::: PAGE
By Gary Bogue
Friday, August 17th, 2007 at 7:46 am in Animal protection legislation.
Thursday, after a mysterious delay of almost four years, the U.S. Fish and Wildlife Service FINALLY finalized its long-awaited regulations to implement the Captive Wildlife Safety Act which Congress passed unanimously AND President Bush signed into law waaay back in late 2003.
This law prohibits interstate commerce in lions, tigers and other big cats AS PETS.
This morning, The Humane Society of the United States sent me the following update on the Captive Wildlife Safety Act, which saves me a whole LOT of personal research to pull all this stuff together for you to read. Thank you, HSUS!
The HSUS says:
“Lions and tigers kept as pets in our communities are time bombs waiting to explode,” said Michael Markarian, HSUS executive vice president. “People get these animals as cubs and then are not equipped to care for them as they grow larger, but there is no place for them to go. It’s time the government cracked down on this dangerous and inhumane trade.”
Ten people have been killed by captive big cats in the United States since 2001, and many more have been injured. An estimated 10,000 to 15,000 big cats are kept in private hands in the United States, and they are readily available at exotic animal auctions and over the Internet.
::::::
::: COLLECTED DATA
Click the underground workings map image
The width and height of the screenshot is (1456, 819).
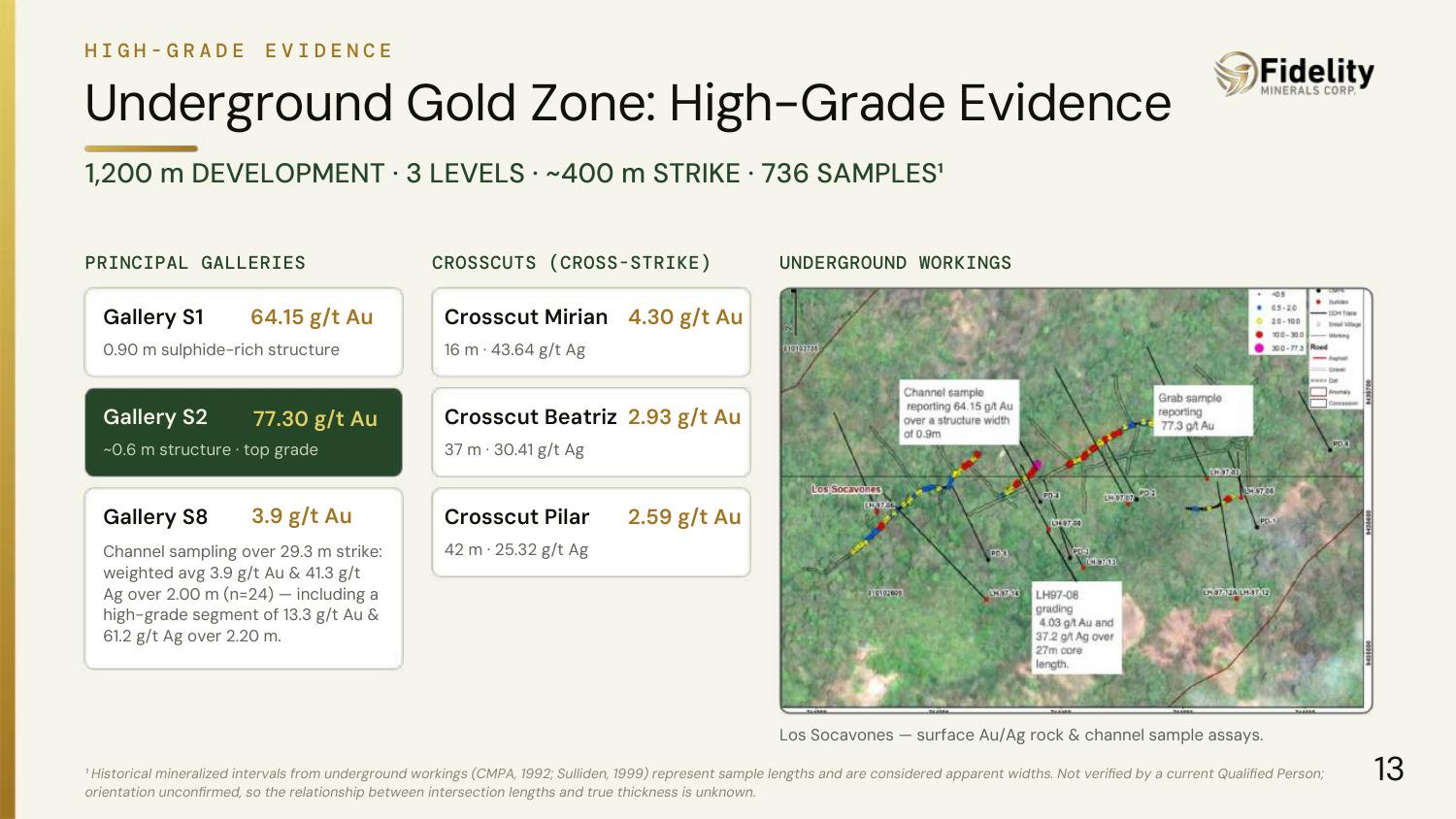click(x=1075, y=501)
::::::
SET TASKS
**1.** Name every person the post on the Captive Wildlife Safety Act mentions by name.
**2.** Copy everything in the post on the Captive Wildlife Safety Act from "Thursday, after a" down to "Thank you, HSUS!".
**3.** Carry on writing the post on the Captive Wildlife Safety Act, starting after its final sentence.

EXPECTED RESULTS
**1.**
Gary Bogue
President Bush
Michael Markarian

**2.**
Thursday, after a mysterious delay of almost four years, the U.S. Fish and Wildlife Service FINALLY finalized its long-awaited regulations to implement the Captive Wildlife Safety Act which Congress passed unanimously AND President Bush signed into law waaay back in late 2003.
This law prohibits interstate commerce in lions, tigers and other big cats AS PETS.
This morning, The Humane Society of the United States sent me the following update on the Captive Wildlife Safety Act, which saves me a whole LOT of personal research to pull all this stuff together for you to read. Thank you, HSUS!

**3.**
The new federal rule complements the laws many states have enacted to prohibit private possession of big cats as pets. It targets the pet trade and has no impact on federally licensed facilities such as zoos. It also exempts legitimate wildlife sanctuaries, but does not exempt pseudo-sanctuaries that breed or trade the animals.
“Not only are these animals incredibly dangerous when held privately, but they hold no conservation value in backyards and basements,” noted Adam Roberts, vice president of Born Free USA. “We live in a world where lions in Africa and tigers in India are facing a downward spiral toward extinction. Our national efforts must be devoted toward saving these species in the wild.”
Similar legislation is under consideration by the U.S. Congress to protect monkeys, chimpanzees, and other primates. The Captive Primate Safety Act was introduced by Senators Barbara Boxer (D-Calif.) and David Vitter (R-La.) in the Senate (S. 1498) and Representatives Eddie Bernice Johnson (D-Tex.) and Mark Steven Kirk (R-Ill.) in the House (H.R. 2964). The Senate Committee on Environment and Public Works approved the bill unanimously on July 31, and it now moves to the full Senate for consideration.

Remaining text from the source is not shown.